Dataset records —
· · · ·

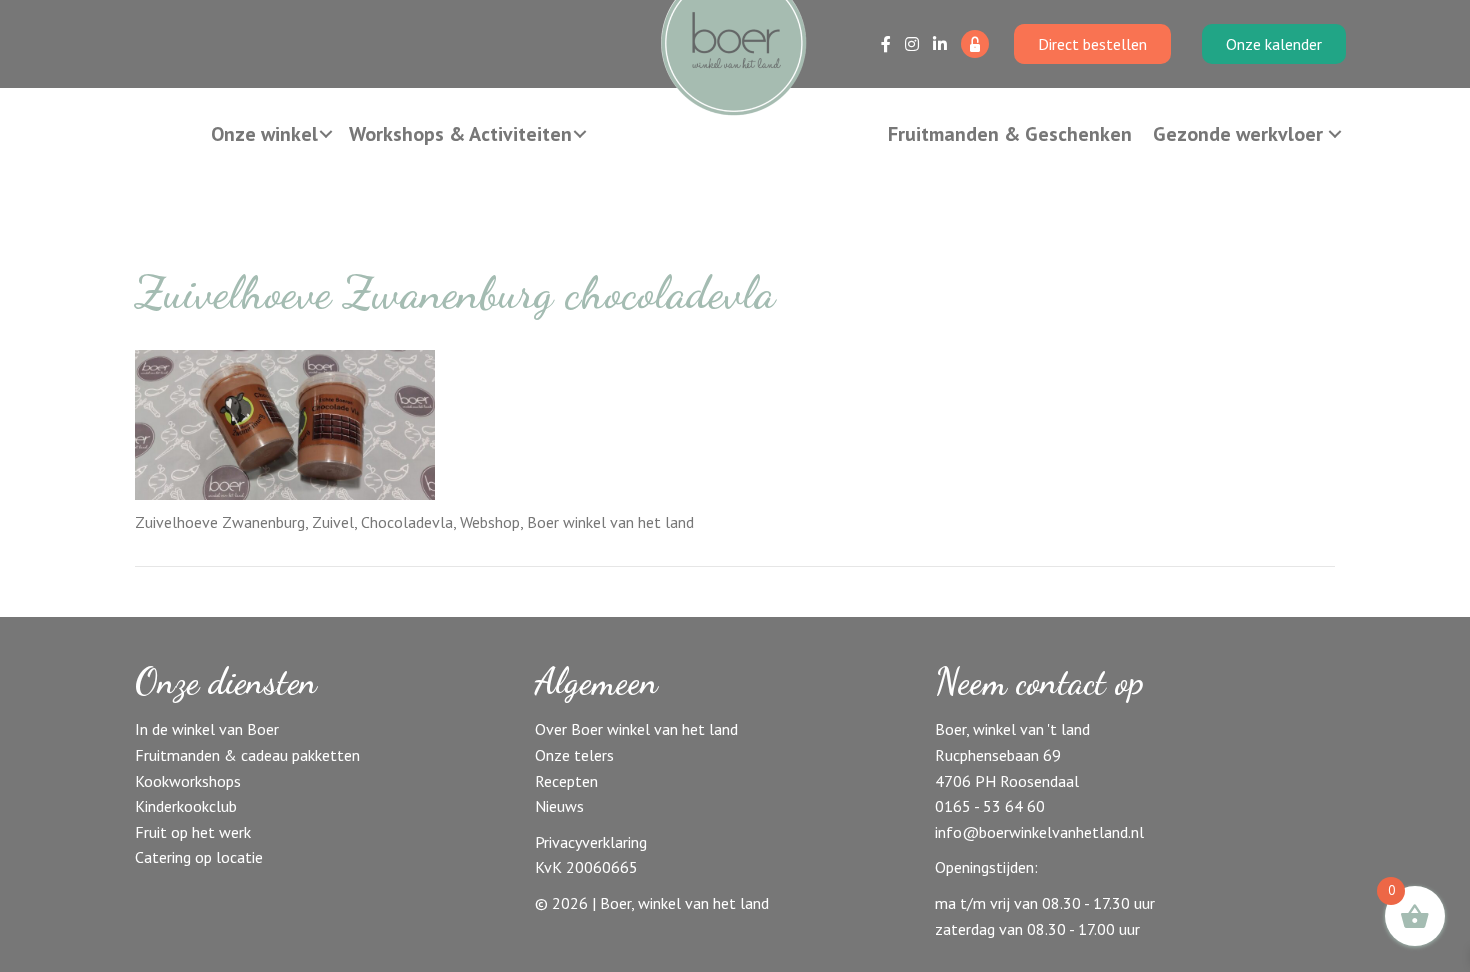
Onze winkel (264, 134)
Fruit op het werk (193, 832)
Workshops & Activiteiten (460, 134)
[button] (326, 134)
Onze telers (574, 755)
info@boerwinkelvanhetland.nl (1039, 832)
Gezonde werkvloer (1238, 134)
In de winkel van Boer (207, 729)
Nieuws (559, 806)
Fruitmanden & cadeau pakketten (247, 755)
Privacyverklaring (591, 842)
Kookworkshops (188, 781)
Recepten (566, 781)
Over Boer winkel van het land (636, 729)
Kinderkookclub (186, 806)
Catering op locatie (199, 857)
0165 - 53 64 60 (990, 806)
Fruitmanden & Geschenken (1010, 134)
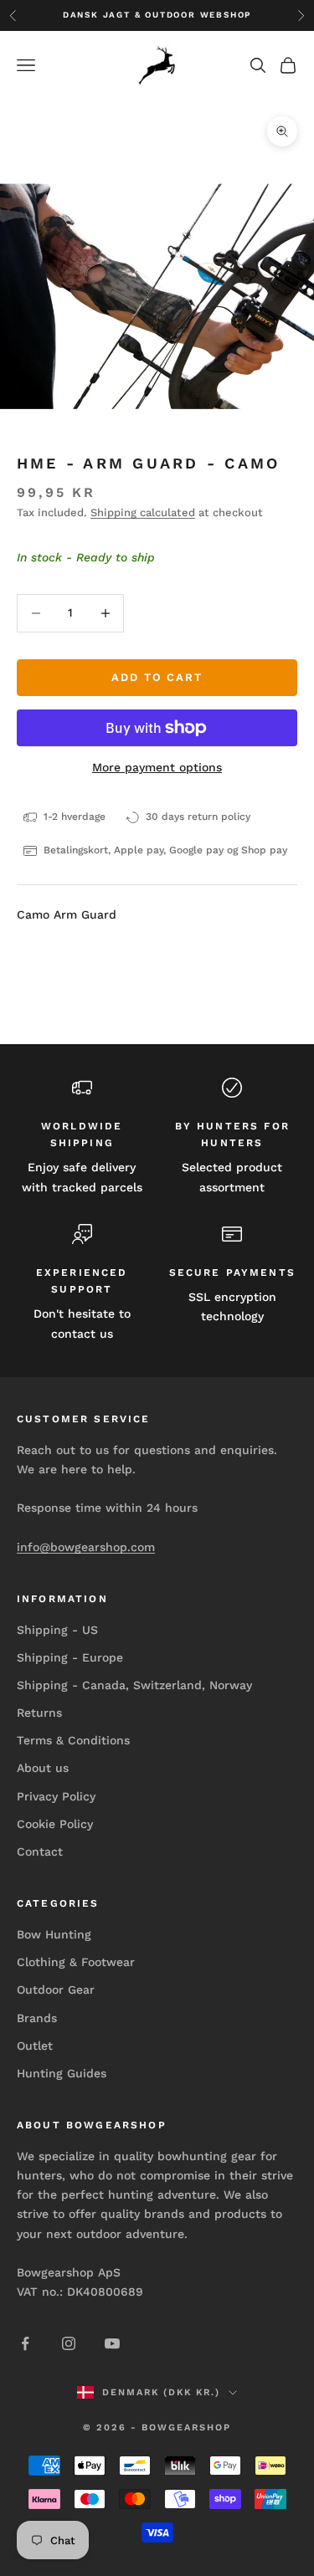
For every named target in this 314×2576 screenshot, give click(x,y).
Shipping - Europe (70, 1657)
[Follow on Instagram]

· · · ·

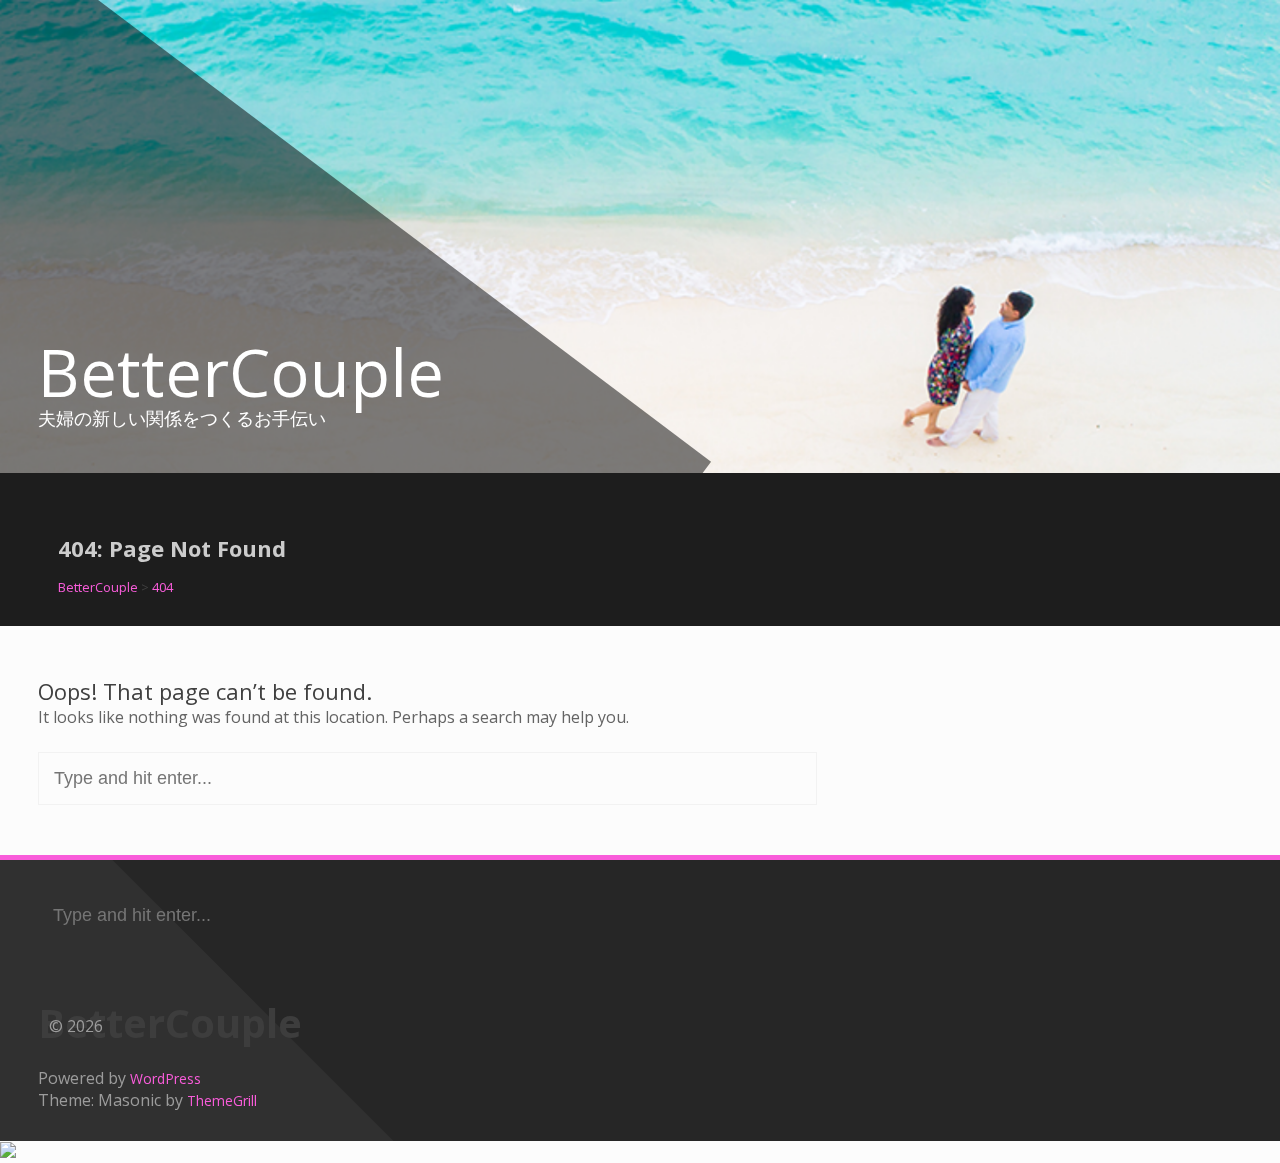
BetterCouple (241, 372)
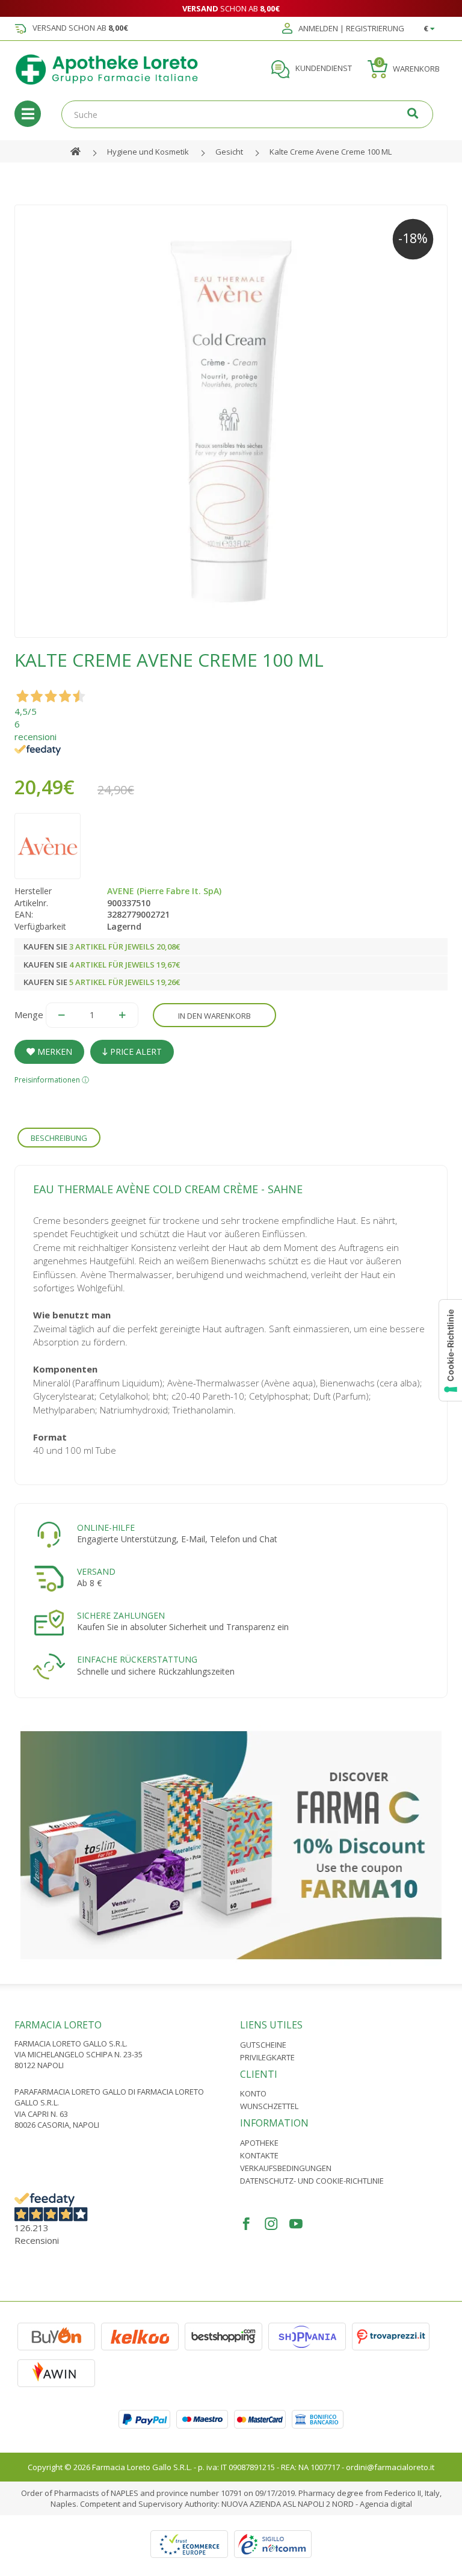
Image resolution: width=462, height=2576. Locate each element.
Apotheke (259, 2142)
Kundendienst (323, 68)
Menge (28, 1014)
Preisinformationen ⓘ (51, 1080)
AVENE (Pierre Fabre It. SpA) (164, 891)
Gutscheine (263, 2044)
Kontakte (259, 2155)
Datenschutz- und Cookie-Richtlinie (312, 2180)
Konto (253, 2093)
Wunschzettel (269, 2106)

· · · ·

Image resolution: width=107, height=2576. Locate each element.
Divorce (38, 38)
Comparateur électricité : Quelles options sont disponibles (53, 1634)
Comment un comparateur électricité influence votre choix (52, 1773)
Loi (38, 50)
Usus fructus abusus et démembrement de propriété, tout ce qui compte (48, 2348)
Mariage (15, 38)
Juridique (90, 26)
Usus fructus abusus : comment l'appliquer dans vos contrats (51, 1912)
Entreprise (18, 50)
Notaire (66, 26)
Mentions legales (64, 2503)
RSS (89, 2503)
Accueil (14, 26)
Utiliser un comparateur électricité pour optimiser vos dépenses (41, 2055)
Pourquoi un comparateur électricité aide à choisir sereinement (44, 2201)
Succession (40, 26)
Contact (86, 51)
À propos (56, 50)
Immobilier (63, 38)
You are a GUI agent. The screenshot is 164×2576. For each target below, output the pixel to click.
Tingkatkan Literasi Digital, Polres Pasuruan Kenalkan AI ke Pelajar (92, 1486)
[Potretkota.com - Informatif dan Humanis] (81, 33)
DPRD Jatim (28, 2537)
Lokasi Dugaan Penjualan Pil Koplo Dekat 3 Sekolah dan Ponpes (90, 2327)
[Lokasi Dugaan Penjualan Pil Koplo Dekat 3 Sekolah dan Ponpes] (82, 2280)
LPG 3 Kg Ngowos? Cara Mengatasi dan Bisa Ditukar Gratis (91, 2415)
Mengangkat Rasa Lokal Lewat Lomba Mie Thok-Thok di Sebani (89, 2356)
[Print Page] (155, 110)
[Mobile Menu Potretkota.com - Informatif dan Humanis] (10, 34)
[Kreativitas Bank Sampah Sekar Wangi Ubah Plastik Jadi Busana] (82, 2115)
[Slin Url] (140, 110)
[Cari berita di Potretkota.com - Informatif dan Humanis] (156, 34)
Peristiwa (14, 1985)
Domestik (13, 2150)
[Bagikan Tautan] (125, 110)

· · · ·

How to complete this task — Output should consist of the lines above from the one with "Privacyverklaring (591, 842)" down to the one with "[Follow on Instagram]", exact and without pictures.

Answer box —
Privacyverklaring (591, 842)
Kookworkshops (188, 781)
Recepten (566, 781)
Over Boer winkel van het land (636, 729)
Kinderkookclub (186, 806)
Catering op locatie (199, 857)
0165 - 53 64 60 (990, 806)
Fruitmanden & Geschenken (1010, 134)
For every named target in this 314×2576 screenshot, give click(x,y).
Shipping - Europe (70, 1657)
[Follow on Instagram]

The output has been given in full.